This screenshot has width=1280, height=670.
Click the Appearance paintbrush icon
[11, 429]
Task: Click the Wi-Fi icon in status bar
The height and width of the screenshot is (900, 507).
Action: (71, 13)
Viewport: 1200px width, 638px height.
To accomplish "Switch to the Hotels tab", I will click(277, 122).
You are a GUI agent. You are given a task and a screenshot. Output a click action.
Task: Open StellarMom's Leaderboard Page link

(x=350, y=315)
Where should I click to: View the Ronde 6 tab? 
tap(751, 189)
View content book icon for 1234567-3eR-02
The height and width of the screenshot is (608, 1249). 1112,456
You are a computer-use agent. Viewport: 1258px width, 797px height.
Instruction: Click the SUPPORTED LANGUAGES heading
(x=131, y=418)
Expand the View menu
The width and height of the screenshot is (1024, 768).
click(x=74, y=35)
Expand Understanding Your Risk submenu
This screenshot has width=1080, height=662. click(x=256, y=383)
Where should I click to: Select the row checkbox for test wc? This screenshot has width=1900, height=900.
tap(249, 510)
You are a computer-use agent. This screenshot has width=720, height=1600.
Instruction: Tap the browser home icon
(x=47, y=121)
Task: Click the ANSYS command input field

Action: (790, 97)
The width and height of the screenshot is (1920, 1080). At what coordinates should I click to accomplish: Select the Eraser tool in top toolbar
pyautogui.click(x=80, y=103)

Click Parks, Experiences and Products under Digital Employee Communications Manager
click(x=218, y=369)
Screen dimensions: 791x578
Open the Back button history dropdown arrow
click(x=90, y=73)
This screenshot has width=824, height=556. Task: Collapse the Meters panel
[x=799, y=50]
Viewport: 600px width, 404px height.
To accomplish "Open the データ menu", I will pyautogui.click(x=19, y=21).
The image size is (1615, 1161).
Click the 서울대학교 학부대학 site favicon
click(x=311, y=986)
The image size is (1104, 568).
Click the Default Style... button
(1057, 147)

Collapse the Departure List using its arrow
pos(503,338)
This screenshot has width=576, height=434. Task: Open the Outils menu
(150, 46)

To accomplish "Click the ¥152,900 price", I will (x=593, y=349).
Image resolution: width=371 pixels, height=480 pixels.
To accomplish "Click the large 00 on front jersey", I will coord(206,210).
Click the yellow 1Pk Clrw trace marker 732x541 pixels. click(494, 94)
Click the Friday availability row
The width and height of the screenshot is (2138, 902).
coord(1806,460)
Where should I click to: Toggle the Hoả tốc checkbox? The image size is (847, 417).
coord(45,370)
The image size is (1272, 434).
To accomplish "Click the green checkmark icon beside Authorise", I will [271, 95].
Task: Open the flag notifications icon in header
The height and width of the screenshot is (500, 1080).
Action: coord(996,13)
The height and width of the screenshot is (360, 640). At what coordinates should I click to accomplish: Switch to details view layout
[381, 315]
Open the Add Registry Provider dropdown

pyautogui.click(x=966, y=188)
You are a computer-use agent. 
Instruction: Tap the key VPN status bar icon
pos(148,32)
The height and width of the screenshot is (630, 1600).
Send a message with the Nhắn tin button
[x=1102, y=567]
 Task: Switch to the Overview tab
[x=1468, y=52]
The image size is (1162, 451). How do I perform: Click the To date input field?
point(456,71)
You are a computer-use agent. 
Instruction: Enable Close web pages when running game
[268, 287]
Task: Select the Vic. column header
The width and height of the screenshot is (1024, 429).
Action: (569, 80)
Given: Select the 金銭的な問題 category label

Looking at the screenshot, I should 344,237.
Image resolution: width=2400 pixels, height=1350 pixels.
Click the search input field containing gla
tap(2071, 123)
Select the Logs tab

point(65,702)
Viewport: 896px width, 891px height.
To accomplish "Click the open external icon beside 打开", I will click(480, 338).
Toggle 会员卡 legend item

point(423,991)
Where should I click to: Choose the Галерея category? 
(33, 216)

--

__Stated task__: Please arrange the items as a Markdown table with the columns "Row" and "Line". Start at the line containing "The height and width of the screenshot is (360, 640)." and end after the line containing "Looking at the screenshot, I should 344,237.", numbering each line and leaving out blank ones.

__Answer__:
| Row | Line |
|---|---|
| 1 | The height and width of the screenshot is (360, 640). At what coordinates should I click to accomplish: Switch to details view layout |
| 2 | [381, 315] |
| 3 | Open the Add Registry Provider dropdown |
| 4 | pyautogui.click(x=966, y=188) |
| 5 | You are a computer-use agent.  |
| 6 | Instruction: Tap the key VPN status bar icon |
| 7 | pos(148,32) |
| 8 | The height and width of the screenshot is (630, 1600). |
| 9 | Send a message with the Nhắn tin button |
| 10 | [x=1102, y=567] |
| 11 |  Task: Switch to the Overview tab |
| 12 | [x=1468, y=52] |
| 13 | The image size is (1162, 451). How do I perform: Click the To date input field? |
| 14 | point(456,71) |
| 15 | You are a computer-use agent.  |
| 16 | Instruction: Enable Close web pages when running game |
| 17 | [268, 287] |
| 18 | Task: Select the Vic. column header |
| 19 | The width and height of the screenshot is (1024, 429). |
| 20 | Action: (569, 80) |
| 21 | Given: Select the 金銭的な問題 category label |
| 22 | Looking at the screenshot, I should 344,237. |